Computer und Menschlichkeit

Stanley Kubricks mittlerweile zum Klassiker avancierter Film 2001: Odyssee im Weltraum (1968) präsentiert eine Fantasie über zukünftige technologische Entwicklungen und deren Nutzen für die Welt: Raumfahrt, Videokonferenzen und ein Computer, der all das beherrscht, was wir heute künstliche Intelligenz nennen.

HAL, der Computer und Protagonist, wird im Laufe des Films immer intelligenter und entwickelt am Ende eine Reihe von Gefühlen, die von Eifersucht bis hin zu Freude reichen. Der Science-Fiction-Film hinterließ bei vielen Zuschauer:innen ein Gefühl der Beklemmung, konnten sie doch verfolgen, wie ein Computer so menschlich wurde, dass er für die Bewohner:innen des Raumschiffs zur Bedrohung wurde. Menschlich zu werden bedeutete, begehrlich, machthungrig, gierig und sadistisch zu werden.

57 Jahre nach dem Filmstart von Odyssee im Weltraum sind viele seiner Fantasien Wirklichkeit geworden: Videotelefonie ist heute allgegenwärtig, die Raumfahrt steht kurz davor, einem größeren Teil der Bevölkerung zugänglich zu werden, und die Computertechnologien sind so weit fortgeschritten, wie es sich die Drehbuchautoren des Films nie hätten vorstellen können.
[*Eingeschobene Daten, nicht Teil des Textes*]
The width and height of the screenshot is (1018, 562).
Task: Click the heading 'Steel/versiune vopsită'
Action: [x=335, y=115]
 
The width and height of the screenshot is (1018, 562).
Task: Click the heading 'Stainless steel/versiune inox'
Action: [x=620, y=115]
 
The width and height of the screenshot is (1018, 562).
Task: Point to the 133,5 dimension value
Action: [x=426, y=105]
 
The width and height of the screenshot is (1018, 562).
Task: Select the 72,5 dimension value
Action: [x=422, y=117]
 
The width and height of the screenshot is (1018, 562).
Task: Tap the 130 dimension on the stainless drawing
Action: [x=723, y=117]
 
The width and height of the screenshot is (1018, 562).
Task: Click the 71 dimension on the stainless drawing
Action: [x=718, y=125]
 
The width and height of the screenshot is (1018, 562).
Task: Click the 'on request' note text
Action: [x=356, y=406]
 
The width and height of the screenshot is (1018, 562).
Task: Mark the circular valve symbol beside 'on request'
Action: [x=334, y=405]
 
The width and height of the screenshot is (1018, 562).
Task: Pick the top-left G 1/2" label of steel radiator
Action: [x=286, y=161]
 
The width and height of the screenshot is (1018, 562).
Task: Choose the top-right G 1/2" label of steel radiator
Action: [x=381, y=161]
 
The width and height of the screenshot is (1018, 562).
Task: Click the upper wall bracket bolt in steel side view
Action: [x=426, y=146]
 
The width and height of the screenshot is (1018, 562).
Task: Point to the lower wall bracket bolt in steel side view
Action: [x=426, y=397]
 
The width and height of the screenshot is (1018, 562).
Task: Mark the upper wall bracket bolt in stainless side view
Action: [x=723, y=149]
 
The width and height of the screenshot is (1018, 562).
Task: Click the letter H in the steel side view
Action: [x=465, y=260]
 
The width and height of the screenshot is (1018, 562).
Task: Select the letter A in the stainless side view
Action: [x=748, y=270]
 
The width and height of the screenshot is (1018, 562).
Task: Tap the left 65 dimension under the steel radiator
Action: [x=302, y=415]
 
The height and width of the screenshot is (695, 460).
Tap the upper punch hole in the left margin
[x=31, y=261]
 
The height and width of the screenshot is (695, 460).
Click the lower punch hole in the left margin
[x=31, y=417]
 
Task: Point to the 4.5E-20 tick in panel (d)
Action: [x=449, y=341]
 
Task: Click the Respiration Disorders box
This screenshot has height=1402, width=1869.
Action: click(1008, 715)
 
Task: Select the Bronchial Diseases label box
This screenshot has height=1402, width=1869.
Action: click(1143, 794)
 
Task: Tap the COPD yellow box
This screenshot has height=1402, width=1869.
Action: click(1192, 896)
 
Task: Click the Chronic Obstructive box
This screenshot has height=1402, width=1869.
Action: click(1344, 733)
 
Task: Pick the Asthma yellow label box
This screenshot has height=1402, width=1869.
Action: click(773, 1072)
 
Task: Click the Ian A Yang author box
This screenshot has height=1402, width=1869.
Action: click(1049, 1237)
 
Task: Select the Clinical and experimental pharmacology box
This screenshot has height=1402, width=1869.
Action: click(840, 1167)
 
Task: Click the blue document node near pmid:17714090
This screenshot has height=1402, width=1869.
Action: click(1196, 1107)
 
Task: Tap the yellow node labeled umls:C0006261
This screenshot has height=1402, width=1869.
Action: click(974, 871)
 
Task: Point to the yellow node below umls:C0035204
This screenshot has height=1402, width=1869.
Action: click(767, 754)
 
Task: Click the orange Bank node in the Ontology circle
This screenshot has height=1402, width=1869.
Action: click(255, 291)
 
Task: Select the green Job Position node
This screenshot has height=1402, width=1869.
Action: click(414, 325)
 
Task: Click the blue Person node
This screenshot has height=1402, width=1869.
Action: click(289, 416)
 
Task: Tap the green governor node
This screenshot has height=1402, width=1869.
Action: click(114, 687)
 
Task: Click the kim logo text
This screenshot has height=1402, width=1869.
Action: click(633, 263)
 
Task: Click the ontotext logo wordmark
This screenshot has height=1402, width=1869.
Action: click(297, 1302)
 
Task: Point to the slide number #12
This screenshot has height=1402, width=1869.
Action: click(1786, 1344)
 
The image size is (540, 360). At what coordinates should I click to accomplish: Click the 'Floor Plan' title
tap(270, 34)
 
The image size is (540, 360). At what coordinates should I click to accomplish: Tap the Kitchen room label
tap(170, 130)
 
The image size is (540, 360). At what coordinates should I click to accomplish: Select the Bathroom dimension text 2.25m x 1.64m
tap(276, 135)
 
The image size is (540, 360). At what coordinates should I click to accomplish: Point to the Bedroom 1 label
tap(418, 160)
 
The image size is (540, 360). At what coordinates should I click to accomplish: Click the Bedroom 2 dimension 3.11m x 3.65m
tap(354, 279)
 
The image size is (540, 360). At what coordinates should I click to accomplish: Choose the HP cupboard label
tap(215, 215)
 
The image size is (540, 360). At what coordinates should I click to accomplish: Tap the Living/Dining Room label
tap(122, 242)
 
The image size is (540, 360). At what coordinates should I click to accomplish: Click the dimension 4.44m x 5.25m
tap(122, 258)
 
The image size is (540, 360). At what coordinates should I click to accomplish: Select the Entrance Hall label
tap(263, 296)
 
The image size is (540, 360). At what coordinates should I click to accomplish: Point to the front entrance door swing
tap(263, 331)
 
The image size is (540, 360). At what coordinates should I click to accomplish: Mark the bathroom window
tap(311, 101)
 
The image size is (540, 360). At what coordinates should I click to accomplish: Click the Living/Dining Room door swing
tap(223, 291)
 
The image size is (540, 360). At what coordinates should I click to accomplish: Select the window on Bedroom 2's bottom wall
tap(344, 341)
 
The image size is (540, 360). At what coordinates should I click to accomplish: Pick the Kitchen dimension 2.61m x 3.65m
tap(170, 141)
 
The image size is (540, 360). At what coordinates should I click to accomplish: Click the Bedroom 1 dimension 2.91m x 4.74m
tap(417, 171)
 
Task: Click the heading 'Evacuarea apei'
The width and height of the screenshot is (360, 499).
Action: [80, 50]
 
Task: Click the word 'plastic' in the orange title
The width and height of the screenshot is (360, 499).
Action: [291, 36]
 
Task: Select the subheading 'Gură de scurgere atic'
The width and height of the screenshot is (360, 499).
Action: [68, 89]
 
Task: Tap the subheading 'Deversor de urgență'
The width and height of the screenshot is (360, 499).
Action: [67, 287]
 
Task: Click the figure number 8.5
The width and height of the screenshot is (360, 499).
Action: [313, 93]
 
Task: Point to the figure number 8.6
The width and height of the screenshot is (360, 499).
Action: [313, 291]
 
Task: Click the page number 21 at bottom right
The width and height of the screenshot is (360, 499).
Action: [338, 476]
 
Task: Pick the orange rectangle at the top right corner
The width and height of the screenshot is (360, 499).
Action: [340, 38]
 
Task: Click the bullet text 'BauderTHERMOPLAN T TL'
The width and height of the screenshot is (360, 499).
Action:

Aber die Filmemacher lagen in einem entscheidenden Punkt falsch: Computer haben keine Gefühle entwickelt – weder gute noch schlechte –, noch sind sie menschlicher geworden. Stattdessen sind es die Menschen, die, so scheint es, ihre Gefühle verloren haben und computerähnlich geworden sind. Von klein auf kleben Kinder an Bildschirmen, und Erwachsene nutzen die Algorithmen ihrer Telefone, um einzukaufen, Essen zu bestellen, Verabredungen zu vereinbaren und Menschen kennenzulernen. Nach und nach verlieren die Menschen an Ausdruckskraft, da immer mehr Stunden damit verbracht werden, ihr Leben von Computern organisieren zu lassen.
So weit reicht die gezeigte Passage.